10

Given a function that depends on multiple variables, each with a certain probability distribution, how can I do a Monte Carlo analysis to obtain a probability distribution of the function. I'd ideally like the solution to be high performing as the number of parameters or number of iterations increase.

As an example, I've provided an equation for total_time that depends on a number of other parameters.

import numpy as np
import matplotlib.pyplot as plt

size = 1000

gym = [30, 30, 35, 35, 35, 35, 35, 35, 40, 40, 40, 45, 45]

left = 5
right = 10
mode = 9
shower = np.random.triangular(left, mode, right, size)

argument = np.random.choice([0, 45], size, p=[0.9, 0.1])

mu = 15
sigma = 5 / 3
dinner = np.random.normal(mu, sigma, size)

mu = 45
sigma = 15/3
work = np.random.normal(mu, sigma, size)

brush_my_teeth = 2

variables = gym, shower, dinner, argument, work, brush_my_teeth
for variable in variables:
    plt.figure()
    plt.hist(variable)
plt.show()


def total_time(variables):
    return np.sum(variables)

gym gym

shower shower

dinner dinner

argument argument

work work

brush_my_teeth brush_my_teeth

bluprince13
  • 4,607
  • 12
  • 44
  • 91
  • Have you tried the [pymc](https://pymc-devs.github.io/pymc/tutorial.html) package? – elz Jun 06 '17 at 20:52

3 Answers3

10

The existing answer has the right idea, but I doubt you want to sum all of the values in size as nicogen has done.
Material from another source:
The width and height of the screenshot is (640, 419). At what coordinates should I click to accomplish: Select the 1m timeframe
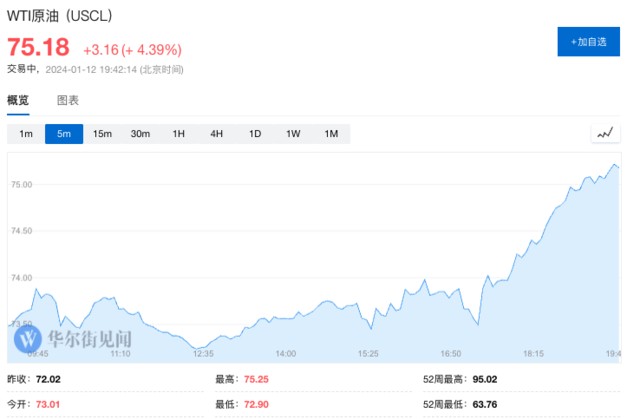tap(26, 134)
I assume you were picking a relatively large size to demonstrate the shape in the histograms and instead you want to sum up one value from each category. e.g., we want to compute the sum of one instance of each activity, not 1000 instances.

The first code block assumes that you know your function is a sum and can therefore use fast numpy summing to compute the sum.

import numpy as np
import matplotlib.pyplot as plt

mc_trials = 10000

gym = np.random.choice([30, 30, 35, 35, 35, 35, 
                    35, 35, 40, 40, 40, 45, 45], mc_trials)
brush_my_teeth = np.random.choice([2], mc_trials)
argument = np.random.choice([0, 45], size=mc_trials, p=[0.9, 0.1])
dinner = np.random.normal(15, 5/3, size=mc_trials)
work = np.random.normal(45, 15/3, size=mc_trials)
shower = np.random.triangular(left=5, mode=9, right=10, size=mc_trials)

col_per_trial = np.vstack([gym, brush_my_teeth, argument,
           dinner, work, shower])

mc_function_trials = np.sum(col_per_trial,axis=0)

plt.figure()
plt.hist(mc_function_trials,30)
plt.xlim([0,200])
plt.show()

histogram

If you don't know your function, or can't easily recast is as a numpy element-wise matrix operation, you can still loop through like so:

def total_time(variables):
        return np.sum(variables)

mc_function_trials = [total_time(col) for col in col_per_trial.T]

You ask about obtaining the "probability distribution". Getting the histogram as we have done above doesn't quite do that for you. It gives you a visual representation, but not the distribution function. To get the function, we need to employ kernel density estimation. scikit-learn has a canned function and example that does this.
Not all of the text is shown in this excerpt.